Further experimental evidence of hearing was gotten from some work done to test the influence of sounds upon motor reactions to visual stimuli. Frogs, like most other amphibians, reptiles and fishes, are attracted by any small moving object and usually attempt to seize it. They never, so far as I have noticed, feed upon motionless objects, but, on the other hand, will take almost anything which moves. Apparently the visual stimulus of movement excites a reflex. A very surprising thing to those who are unfamiliar with frog habits is the fear which small frogs have of large ones. Put some green frogs or small bull frogs into a tank with large bull frogs, and the little ones will at once show signs of extreme fear; they jump about in the most excited manner and try hard to escape. The cause of their fear soon appears, since it is usually only a few minutes until the little ones are swallowed by their wide-mouthed, cannibalistic fellows.

It is, moreover, well known that a bit of red flannel fastened to a hook attracts frogs and is an excellent method of capturing them. Red seems to be the color which they most readily notice.

This tendency of the frog to attempt to seize any moving object I made use of to test the value of sounds. By placing a frog in a glass aquarium which was surrounded by a screen, back of which I could work and through a small hole in which I was able to watch the animal without being noticed by it, and then moving a bit of red cardboard along one side of the aquarium, I could get the frog to jump at it repeatedly. In each attempt to get the moving object, the animal struck its head forcibly against the glass side of the aquarium. There was, therefore, reason to think that a few trials would lead to the inhibition of the reaction. Experiment discovered the fact that a hungry frog would usually jump at the card as many as twenty times in rapid succession.

In this reaction to a visual stimulus there appeared good material for testing audition. I therefore arranged a 500 S.V. tuning fork over the aquarium and compared the reactions of animals to the visual stimulus alone, with that to the visual stimulus when accompanied by an auditory stimulus. The tuning-fork sound was chosen because it seemed most likely to be significant to the frog. It is similar to the sounds made by the insects upon which frogs feed. For this reason one would expect that the sight of a moving object and the sound of a tuning-fork would tend to reënforce one another.

The experiments were begun with observations on the effects of moving objects on the respiration. In case of a normal rate of 54 respirations per minute sight of the red object caused an increase to 58. Then the same determination was made for the auditory stimulus. The tuning-fork usually caused an increase in rate. In a typical experiment it was from 65 per minute to 76. The observations prove conclusively that the 500 S.V. sound is heard. My attention was turned to the difference of the environment of the ear in its relation to hearing. Apparently frogs hear better when the tympanum is partially under water than when it is fully exposed to the air.

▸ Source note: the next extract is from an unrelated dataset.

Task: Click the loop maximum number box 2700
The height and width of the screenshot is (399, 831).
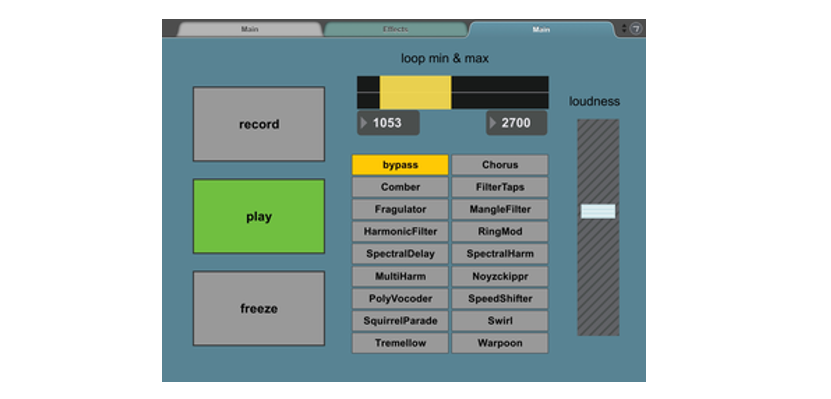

Having discovered by repeated trials about how vigorously and frequently a frog would react to the moving red card, I tried the effect of setting the fork in vibration a half minute before showing the card. It was at once evident that the sound put the frog on the alert, and, when the object came into view, it jumped at it more quickly and a greater number of times than when the visual stimulus was given without the auditory. This statement is based on the study of only two animals, since I was unable to get any other frogs that were in the laboratory at the time to take notice of the red cardboard. This was probably because of the season being winter. I venture to report the results simply because they were so definite as to point clearly to the phenomenon of the reënforcement of the visual-stimulus reaction by an auditory stimulus.

Concerning the influence of this combining of stimuli on the reaction time, I am only able to say that the reaction to the moving object occurred quicker in the presence of the auditory stimulus. When the red card was shown it was often several seconds before the frog would notice it and attempt to get it, but when the sound also was given the animal usually noticed and jumped toward the moving card almost immediately.

Unfortunately I have thus far been unable to get chronoscopic measurements of the reaction times in this reënforcement phenomenon. I hope later to be able to follow out the interesting suggestions of these few experiments in the study of reënforcement and inhibition as caused by simultaneously given stimuli.

A few observations made in connection with these experiments are of general interest. The frog, when it first sees a moving object, usually draws the nictitating membrane over the eye two or three times as if to clear the surface for clearer vision. Frequently this action is the only evidence available that the animal has noticed an object. This movement of the eye-lids I have noticed in other amphibians and in reptiles under similar conditions, and since it always occurs when the animals have need of the clearest possible vision, I think the above interpretation of the action is probably correct.

Secondly, the frog after getting a glimpse of an object orients itself by turning its head towards the object, and then waits for a favorable chance to spring. The aiming is accurate, and as previously stated the animal is persistent in its attempts to seize an object.